When I started this blog, my only intention was to have an outlet to express myself and document my experience as a mom. In some ways by writing, I am realizing that I am also talking to myself, and trying to appear that I have it together. Sometimes, I don't.

Last week was a really crappy week for me. Right after I wrote about how grateful I was for everything, I started to fall apart over everything. I'm the kind of person that when things are good they are really good, but when they turn a bit I manage to pull everything down. I guess the definition of that might be moody. Perhaps.

One intention I don't have with this blog is being sanctamonious. My experience is only mine. My opinion is only mine. I will express it here but I am not preaching. I haven't met one mother out there who does anything exactly like anyone else. I don't judge anyone for the choices they make. Sure, I may disagree and do things another way but I try to respect their individual choices. If I feel someone is judging me though, that is when it gets tricky. That's when my inner Queens (as in New York) comes out and I start referring to certain women as materialistic, catty bitches. That's a bit harsh, but I feel as if I have been crossed.
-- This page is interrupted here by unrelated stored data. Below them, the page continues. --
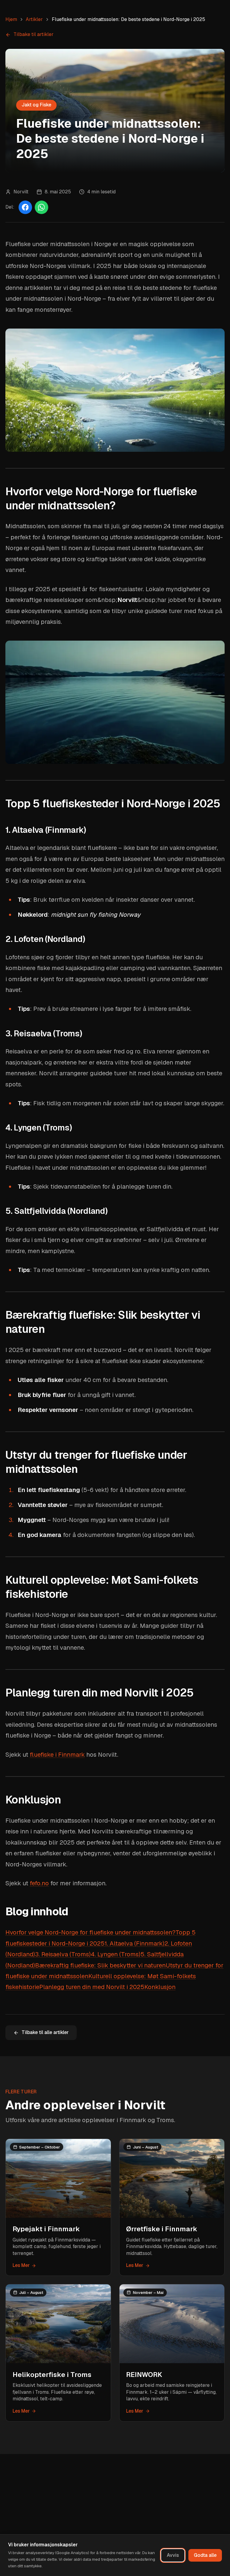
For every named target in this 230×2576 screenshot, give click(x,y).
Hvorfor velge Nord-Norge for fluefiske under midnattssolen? (90, 1932)
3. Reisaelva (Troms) (63, 1954)
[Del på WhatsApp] (41, 207)
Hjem (11, 19)
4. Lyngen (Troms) (115, 1954)
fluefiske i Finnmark (57, 1755)
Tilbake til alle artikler (45, 2032)
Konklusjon (159, 1987)
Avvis (173, 2555)
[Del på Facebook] (25, 207)
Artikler (34, 19)
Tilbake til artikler (33, 34)
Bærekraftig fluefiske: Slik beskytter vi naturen (100, 1965)
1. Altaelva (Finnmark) (134, 1943)
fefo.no (39, 1883)
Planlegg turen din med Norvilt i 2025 (91, 1987)
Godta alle (205, 2555)
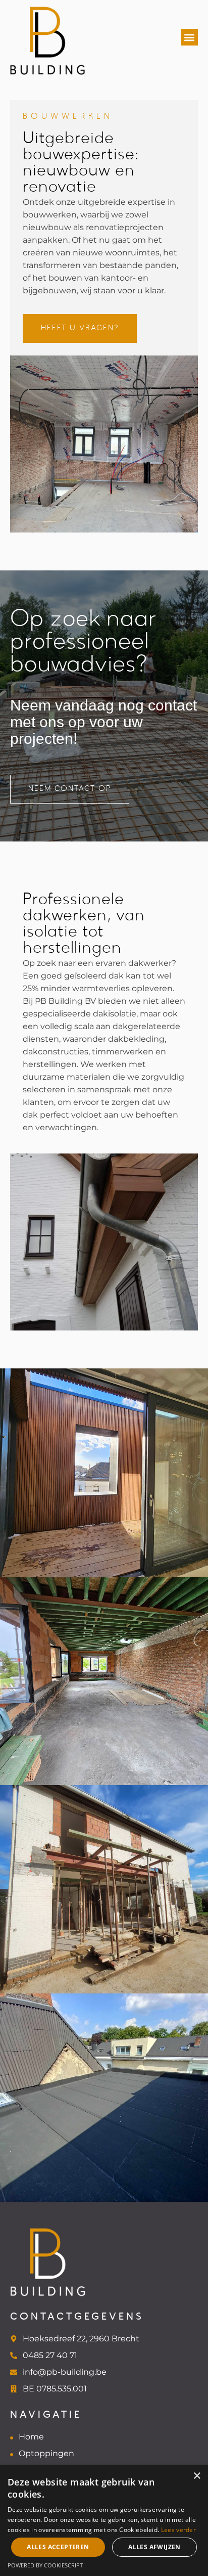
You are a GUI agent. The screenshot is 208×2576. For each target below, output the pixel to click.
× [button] (196, 2476)
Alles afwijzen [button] (154, 2547)
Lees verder (178, 2529)
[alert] (104, 2520)
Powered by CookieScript (45, 2565)
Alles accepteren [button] (58, 2547)
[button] (189, 37)
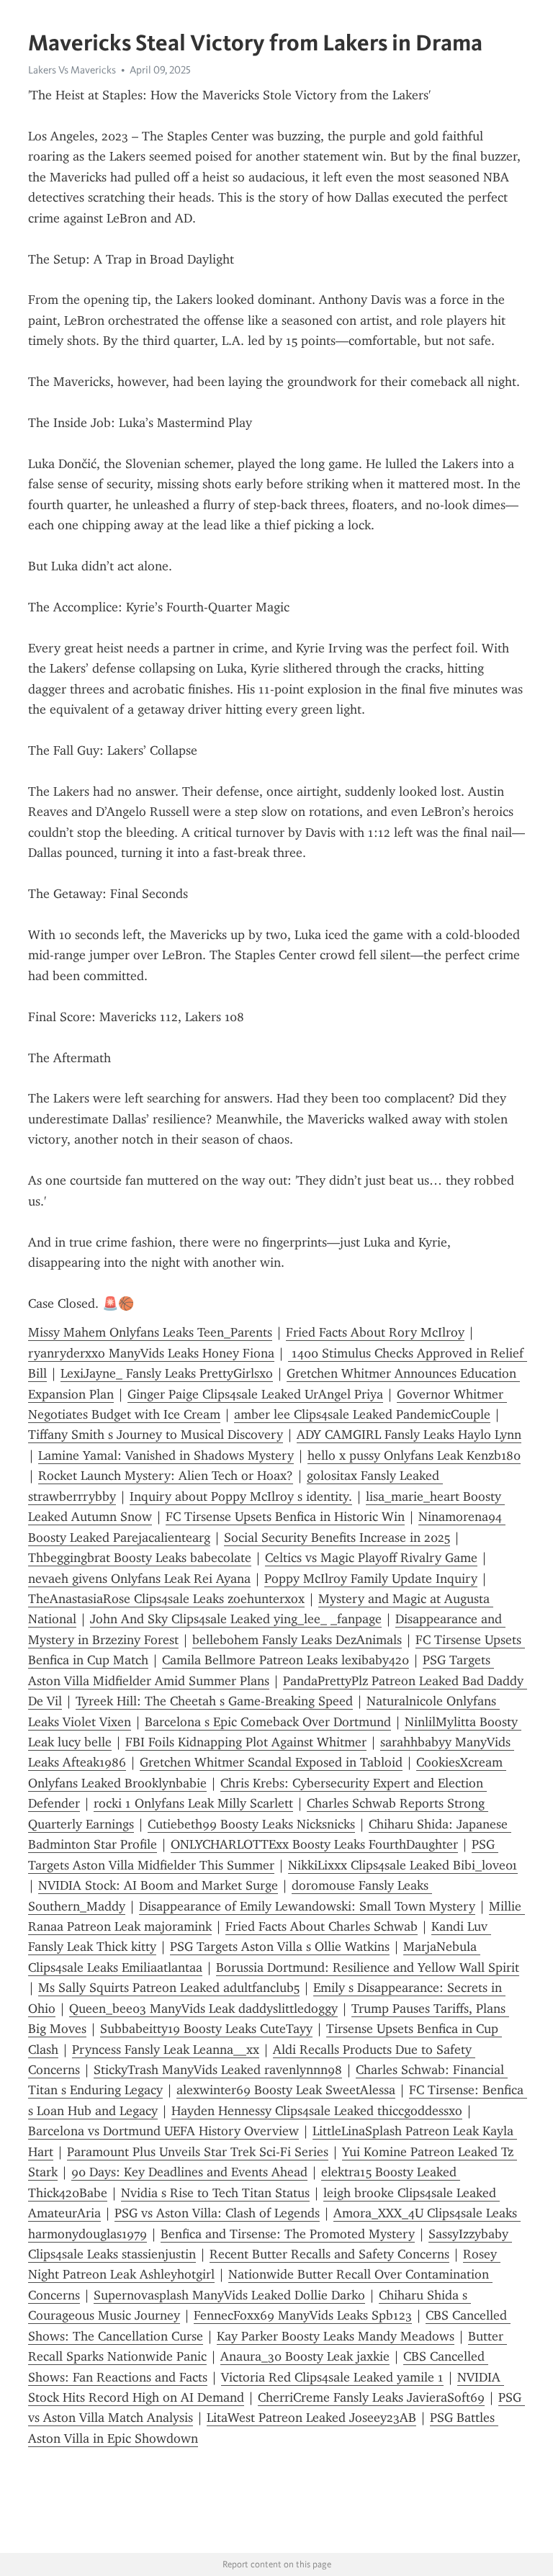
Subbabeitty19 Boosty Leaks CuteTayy (206, 2029)
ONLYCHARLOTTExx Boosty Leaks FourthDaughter (314, 1844)
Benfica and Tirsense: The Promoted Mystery (288, 2234)
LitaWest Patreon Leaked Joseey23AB (311, 2417)
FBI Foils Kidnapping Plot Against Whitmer (246, 1742)
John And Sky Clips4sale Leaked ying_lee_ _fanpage (236, 1619)
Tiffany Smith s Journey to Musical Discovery (155, 1434)
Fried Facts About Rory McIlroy (375, 1332)
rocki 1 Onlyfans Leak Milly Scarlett (193, 1803)
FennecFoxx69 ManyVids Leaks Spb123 (303, 2315)
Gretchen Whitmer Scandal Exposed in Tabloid (271, 1762)
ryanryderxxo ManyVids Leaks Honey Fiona (151, 1353)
It's amazing the instinct as a mother that I have to protect my daughter and myself from tricky women.

I live in Los Angeles, so it's not ridiculous to find that people here can be shallow and materialistic. What is ridiculous is that I became friends with some of those people. When you have a baby, you make friends with people that also have a baby, despite that being the only thing you have in common. Some women escaped this "mommy group" phase and kept all their real friends from their past life. I love my friends, but I still got sucked into the clique crap. It served a purpose at a time to surround myself with women going through the same thing at the same time (at least that is the theory behind it). The reality is, two people rarely have the same experience. Not only were these women going about this life change differently than I was, I also had no idea who they really were.

Since I have a daughter, I especially don't feel right about exposing her to conversations about the latest designer, and that now they are making baby clothes. Or listening to them while they talk about other women who have things that they want. Even worse, hearing them judge the other women who aren't there that day (even though they are "so close"). I felt I was back in Junior High.

It took me a long time to get to this realization. From the outside, my husband and my real friends were wondering what I was doing spending time with these people in the first place. I know now that it was to fill the void -- to feel I had a community. I have that in my true friends, though it can be a challenge in LA to feel physically close to anyone at times. I do have an amazing group of people around me. I gave myself a gift by finally letting go of the wrong people. It feels really liberating, and really good.